▸ WORK TO COMPLETE: Rewrite the stretch of the Lego Brick Bowl article from "Super Bowl XLIX" through "has to offer.", putting "exciting" in place of "eventful".

▸ TEXT BLOCK:
++++++++++

Super Bowl XLIX is almost here, which means not only an eventful game and half-time show, but that NFL fans will be treated to the best the advertising industry has to offer.

In honor of these creative commercials, UK-based animation studio A+C Studios have planned a "Brick Bowl" to re-create the adverts in Lego for a special animated movie.

While Super Bowl commercials are traditionally kept under wraps until the big day, "a team of model makers, animators, editors and storyboard artists working across three time zones have already begun planning the 36-hour 'brick-athon,'" according to A+C Studios.

"The team will eat and sleep Lego, working in a 5,000 square foot, state-of-the-art animation studio which has been converted into a Lego Mecca -- complete with thousands of bricks and a Lego training camp to teach the animators the art of creating brick movies," according to the Brick Bowl website.

Once the commercials run live during the game on February 1, the team has 36 hours to frantically build Lego versions of the ads using thousands of bricks.

We can't wait to see Lego versions of the new commercials. The official versions of GoDaddy's puppy-mocking ad, Bud Light's human-sized Pac-Man maze and T-Mobile's Kim Kardashian kommercial are already viewable now.

"There's a limit to what we can plan until we see the ads of course, but we've got the logistics and contingency in place so that we can let loose with the bricks," Dan Richards, director at A+C Studios, said in a press release. "Having all this Lego waiting to be built is killing the team here, it's like Christmas Eve!"

The Lego challenge starts on February 1 and the finished film will go live on the Brick Bowl and A+C Studios website on February 3.

++++++++++

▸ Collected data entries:
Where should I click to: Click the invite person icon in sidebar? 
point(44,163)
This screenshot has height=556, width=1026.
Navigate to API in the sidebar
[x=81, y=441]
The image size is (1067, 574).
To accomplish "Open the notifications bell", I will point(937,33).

++++++++++

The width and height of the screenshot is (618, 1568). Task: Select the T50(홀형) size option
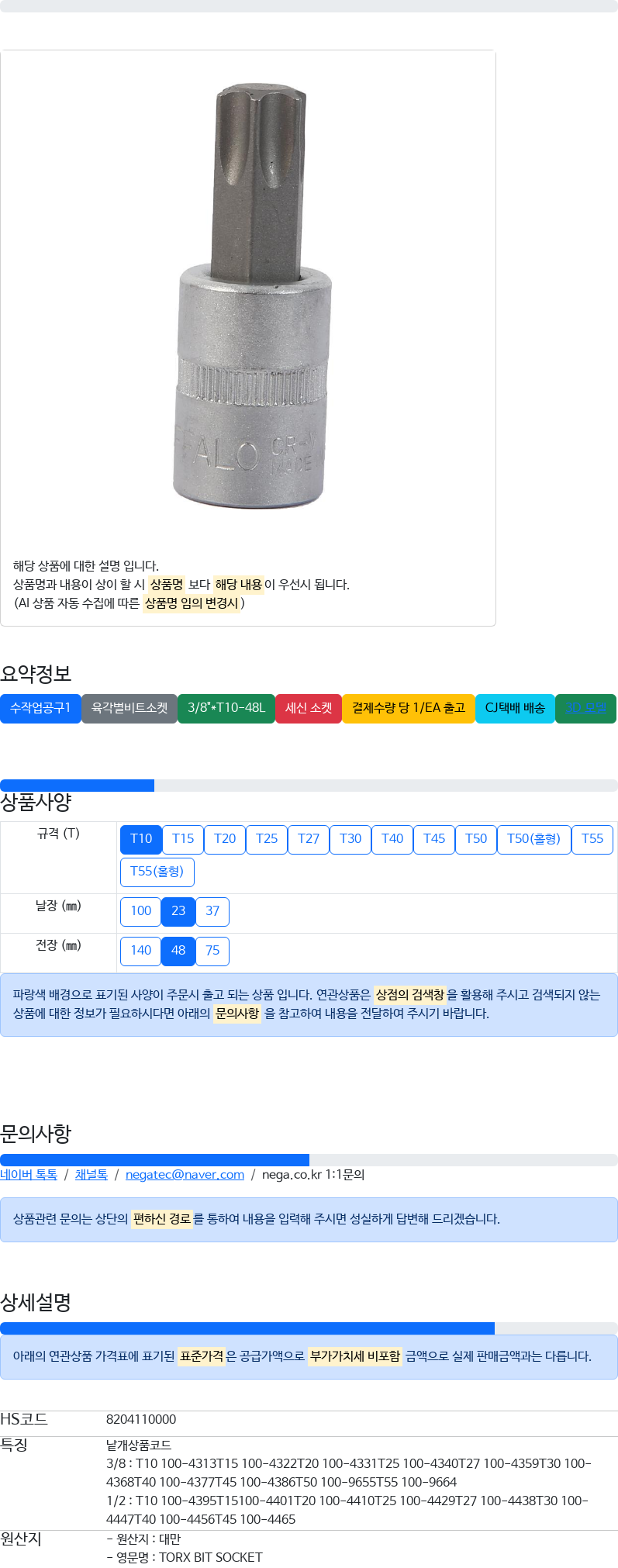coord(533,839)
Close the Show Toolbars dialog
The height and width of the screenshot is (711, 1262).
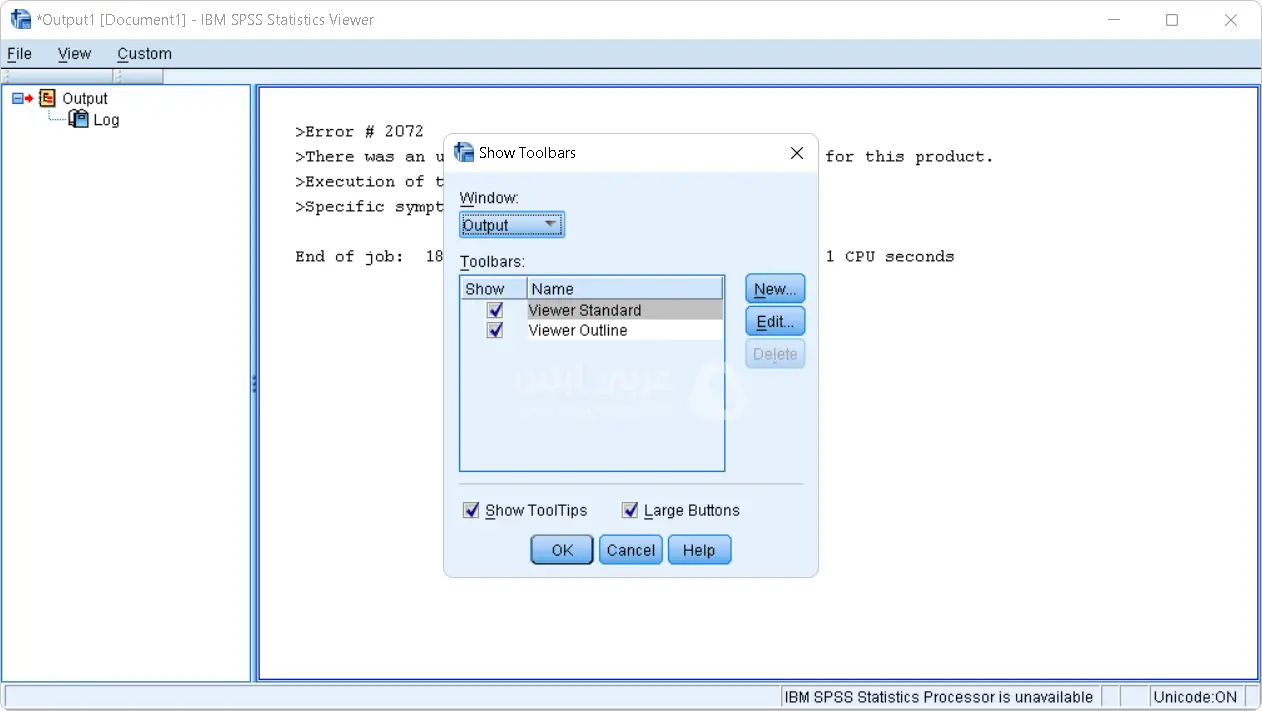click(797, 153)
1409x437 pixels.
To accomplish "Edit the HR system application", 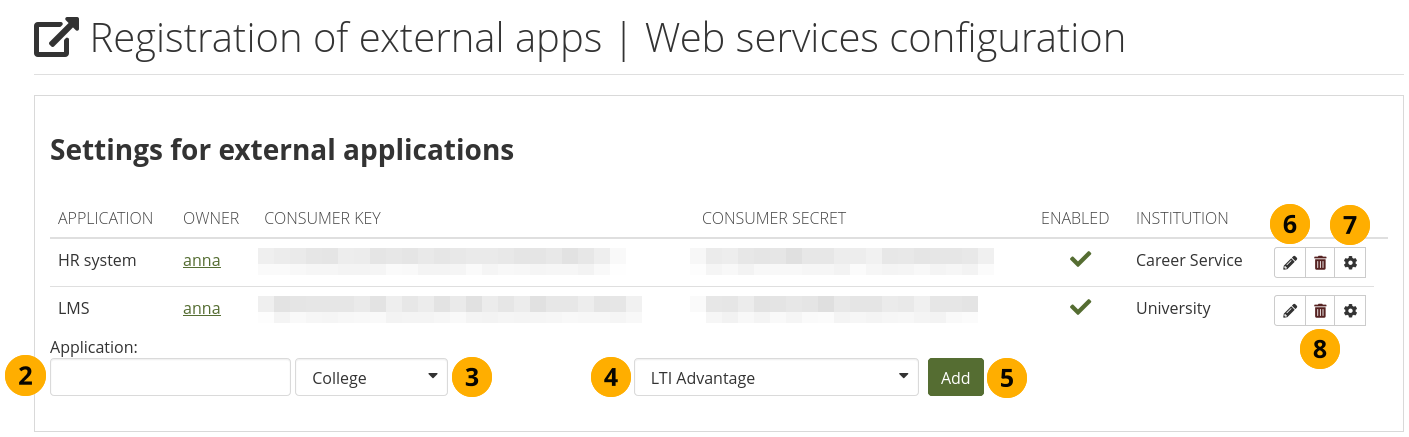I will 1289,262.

++++++++++

▸ WRITTEN RESPONSE:
Super Bowl XLIX is almost here, which means not only an exciting game and half-time show, but that NFL fans will be treated to the best the advertising industry has to offer.